Sebastião de Magalhães Lima (A fatalidade e o destino)


O sangue pede sangue. 
(Shakespeare — Macbeth)

Era por uma dessas noites tempestuosas e frias do mês de dezembro de 18... O vento soprava rijo e medonho. Lá fora, ouvia-se o rugir da procela. O ribombo do trovão ecoava tremendo e severo, como um castigo de Deus. As nuvens, prenhes de eletricidade, revolviam os ares, cada vez mais espessas e rápidas. A natureza parecera amesquinhar-se, perante o pavoroso espetáculo, que, em breve, teria de representar-se por sobre a superfície da terra.

Tudo cedia, sem remédio, à violência de tão possante e irresistível inimigo.

O carvalho altivo dobrava sua fronte majestosa ao ímpeto do vendaval raivoso. O cedro arrojava-se humilhado ante a sua impotência e frágil embaraço. No céu, mal se destacava o refulgir das estrelas, dentre a densidade das brumas e trevas espessas. A humanidade, em silêncio, parecera adormecida num leito de funeral tristeza, e o prazer profundamente engolfado num abismo de terrível melancolia.

Dir-se-ia a hora de eterna vingança, o dia de suprema verdade!

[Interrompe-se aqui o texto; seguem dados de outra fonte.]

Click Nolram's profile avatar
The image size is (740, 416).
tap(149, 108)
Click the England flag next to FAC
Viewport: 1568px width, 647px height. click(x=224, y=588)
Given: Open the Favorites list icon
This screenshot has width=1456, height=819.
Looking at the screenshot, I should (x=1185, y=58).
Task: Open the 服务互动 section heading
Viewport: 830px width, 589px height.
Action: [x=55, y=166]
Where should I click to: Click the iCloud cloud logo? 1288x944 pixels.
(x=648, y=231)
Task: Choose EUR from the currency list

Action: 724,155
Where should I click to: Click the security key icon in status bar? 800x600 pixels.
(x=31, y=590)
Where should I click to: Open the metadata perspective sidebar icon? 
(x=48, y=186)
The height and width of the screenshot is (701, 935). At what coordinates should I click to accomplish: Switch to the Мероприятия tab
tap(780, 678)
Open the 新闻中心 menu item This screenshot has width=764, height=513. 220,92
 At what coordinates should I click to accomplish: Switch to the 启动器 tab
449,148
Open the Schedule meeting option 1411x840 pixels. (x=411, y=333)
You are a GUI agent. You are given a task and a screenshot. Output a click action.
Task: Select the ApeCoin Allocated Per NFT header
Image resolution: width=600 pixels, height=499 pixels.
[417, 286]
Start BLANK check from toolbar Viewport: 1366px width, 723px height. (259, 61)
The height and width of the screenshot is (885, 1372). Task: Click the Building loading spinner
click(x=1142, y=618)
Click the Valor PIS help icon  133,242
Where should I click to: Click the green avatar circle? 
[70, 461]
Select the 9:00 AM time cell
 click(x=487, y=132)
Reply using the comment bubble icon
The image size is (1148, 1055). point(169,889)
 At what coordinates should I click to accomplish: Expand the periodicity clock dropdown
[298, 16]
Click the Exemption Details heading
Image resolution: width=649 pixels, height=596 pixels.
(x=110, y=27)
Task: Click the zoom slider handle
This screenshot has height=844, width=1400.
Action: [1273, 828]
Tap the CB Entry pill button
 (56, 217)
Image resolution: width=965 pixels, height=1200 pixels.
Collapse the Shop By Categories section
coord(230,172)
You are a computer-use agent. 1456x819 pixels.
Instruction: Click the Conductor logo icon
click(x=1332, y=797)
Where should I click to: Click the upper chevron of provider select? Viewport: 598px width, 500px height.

Em Lisboa, nessa cidade luxuosa e rica, era prolongado o silêncio. Apenas o vozerio confuso e indistinto de um ou outro pregoeiro poderia tomar-se, talvez, como um sinal de vida e movimento efêmeros, por entre o tumultuar daquele estranho labirinto.

Numa pequena e exótica habitação da rua dos Douradores, agitava-se violento e apressurado, de um para outro lado da casa, um vulto alto e nobre, de tez morena, barba preta, longa até ao peito, e com a fronte sulcada de profundas e salientes rugas.

De quando em quando, Lourenço Viegas corria pressuroso pela sala, abria a vidraça da janela, com ímpeto não vulgar, e observava impaciente aquele estado de coisas, que refervia, lá por fora, nas ondas da procela. Depois voltava para dentro, e continuava a passear agitado e trêmulo.

Num dos intervalos, porém, Lourenço caiu quase automaticamente sobre uma velha cadeira de espaldar, ali existente, único móvel que guarnecia aquele triste e humilde recinto, e que tivera a dita de escapar à sua espantosa prodigalidade.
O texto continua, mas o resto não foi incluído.